Precisamente, cuando los Franco exigen el derecho a decidir sobre los restos del dictador no piden una sepultura respetuosa, sino que, si es trasladado desde el Valle de los Caídos, lo sea a una tumba análoga a la que ha ocupado en estos últimos cuarenta años. Dicho de otro modo, exigen que se respete aquel pacto de la transición que permitió que Franco fuese tratado muerto como cuando estaba vivo. Que una familia que no es un dechado de patriotas, con una oscura fortuna acumulada a lo largo de la dictadura, se atreva a retar al Estado democrático solo es posible  por aquellos pactos ocultos habidos durante aquella difícil  transición, cuya cara oculta, como la de la Luna, está todavía por escribirse.

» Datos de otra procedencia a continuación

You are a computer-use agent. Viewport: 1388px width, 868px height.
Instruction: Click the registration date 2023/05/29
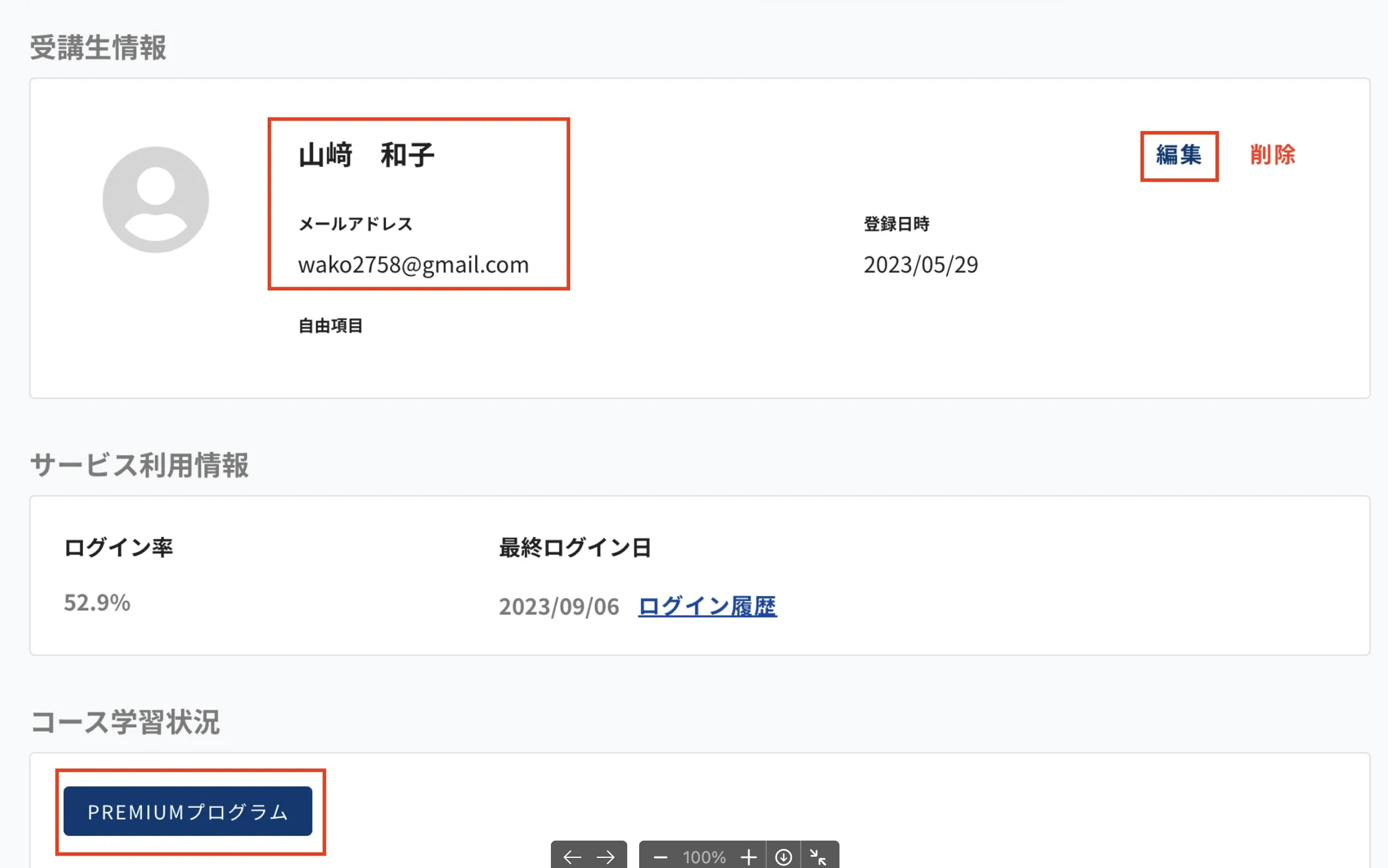pyautogui.click(x=921, y=265)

Sobra mucha propaganda, boato y esplendor y faltan no pocos datos, información documentada y análisis certero de lo que fue la transición.

La equivocación de los Franco y de los abogados que les asesoran en su enfrentamiento contra la Moncloa, es que, afortunadamente, 2018 no es 1978 y, sobre todo, que el gobierno de Pedro Sánchez es el primero basado en una amplia mayoría parlamentaria progresista, desde la rebelión del general fascista Franco contra las instituciones democráticas de la II República. Pero, su grave error radica en que hoy es la propia derecha la que no puede atreverse ya a defender aquel pacto de la transición. Bastaría con una mera votación en el Congreso de los Diputados- un decreto ley sobre el cadáver de Franco o la aplicación de la Ley de Memoria Histórica – para que comprobasen que tanto el Partido Popular como Ciudadanos no irían más allá de la abstención.